If I use the 'Websters2' dictionary, I see

[compton ~]\$ grep -c '^....\$' /usr/share/dict/web2
5272
[compton ~]\$ grep -c '^......\$' /usr/share/dict/web2
17705
[compton ~]\$ echo '17705/5272' | bc -l
3.35830804248861911987
[compton ~]\$

That assumes the attacker knows that your password is N characters long
(which they might be able to see while you type it in - and no, my
password is not '*********').  Most dictionaries are arranged alphabetically
rather than by number of characters, so without that clue, the attacker
would still have to brute-force through all the words until they found the
magic word and that can be a huge search.  On the other hand, if they know
that the password is only one character, there's only (in theory) 127
possibilities (but I've yet to see anyone use ^C or ^U as a password).

Absolutely.  Do a google search for the 'deloder' worm that tried just 50
(initially) to 87 (later in life) passwords to crack in to the windoze
administrator accounts in mid-2003. Passwords like "1234", "abcd", or
"pass" opened a HUGE number of boxes.

Old guy

ibuprofin@painkiller.example.tld (Moe Trin) writes:

A factor of 3 is "about equal" since the naive estimate would give a factor
of 25^2= 600 difference. Ie, increasing from 4 to 6 and picking from a
dictionary makes almost no difference in the time required to break the
password. ( and again a factor of 3 is almost no difference).

No it is NOT a huge search. The total number of words of 6 or fewer letters
is only about 2 times the number of words of length 6. say about 40000
words in my 300000 word dictionary. That is trivial to search through, not by
hand of course but by
computer.

On Thu, 24 Nov 2005 01:31:49 +0000, Unruh wrote:
..

Amazing, it nows seems not strange at all that so many people have their
systems hacked (cracked) into, given that lots of people likely just use
dictionary words or combinations of dict words.
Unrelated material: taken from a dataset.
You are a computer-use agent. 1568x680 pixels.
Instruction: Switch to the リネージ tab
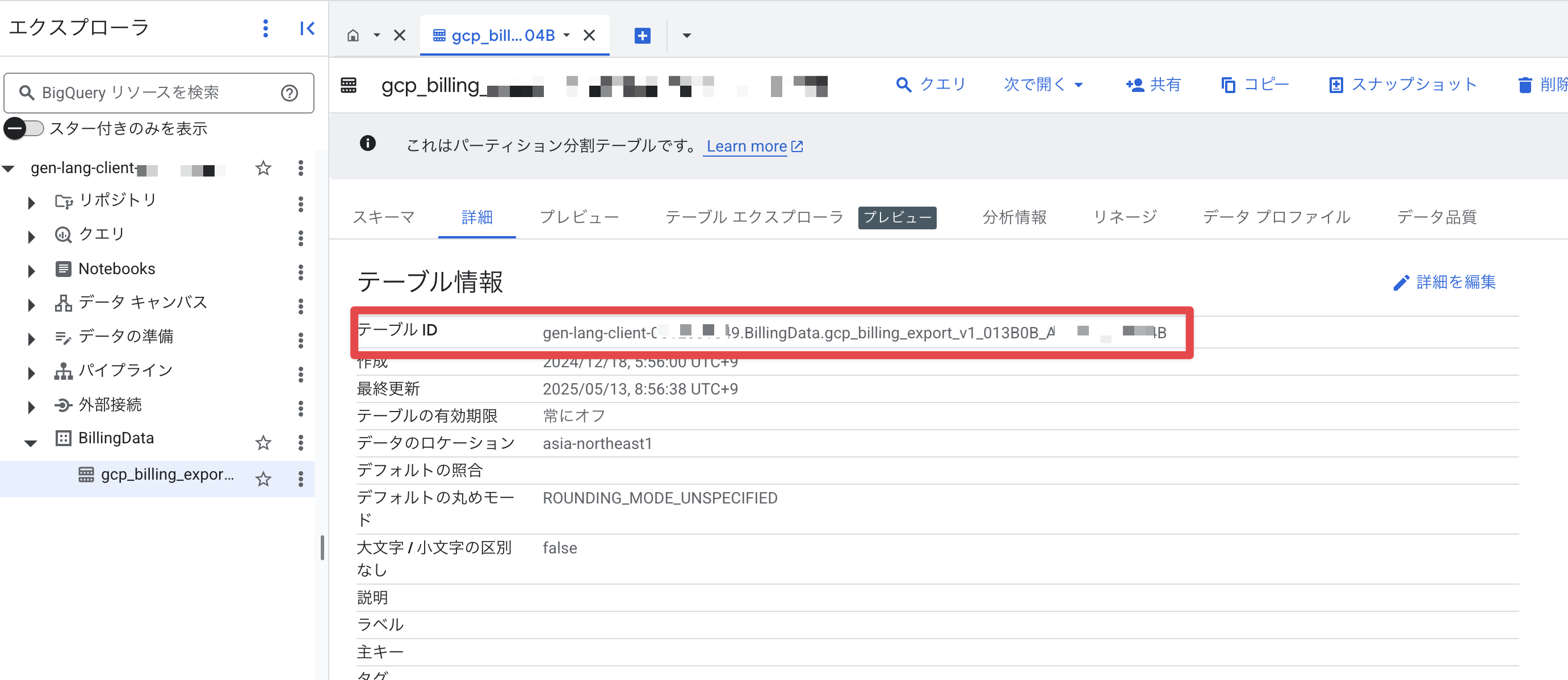coord(1124,217)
Thinking aloud: Such an attack can only work if the system is open

--
========================================================================

"Problems worthy of attack
prove their worth by hitting back"
Piet Hein
========================================================================

On 25 Nov 2005, in the Usenet newsgroup comp.os.linux.security, in article

Basically correct - but this also deals with situations where the
attacker has access to the keyboard.  In MOST cases, if the attacker
can reboot the system, all bets are off ("Physical Access beats five
aces _every_time_), but many systems default to a configuration where
entering multiple bad passwords for a specific user in a set amount of
time (or some similar circumstance) results in the system delaying
response (maybe taking 10 seconds to return that "Login incorrect"
message). But I've seen anonymous FTP servers kick into a delay mode
when the user screws up entering the username and password.

Old guy

On Thu, 24 Nov 2005, in the Usenet newsgroup comp.os.linux.security, in article

Most of the distributions I've used in the past ten years had some form of
password Nazi, sometimes a special passwd application, sometimes just a
plugin to PAM, that restricted what a user could have as a password. Do a
'grep' for 'passwd' in the LSM file at a sunsite mirror, and you'd find a
number of them, such as

Begin3
Title:          npasswd_boulder+l-src
Version:        N/A
Entered-date:   May 1, 1995
Description:    A replacement passwd(8) program with reasonably strict
checking of user passwords for added security against
dictionary attacks. Source package. Only minor changes
from the original source were necessary for Linux.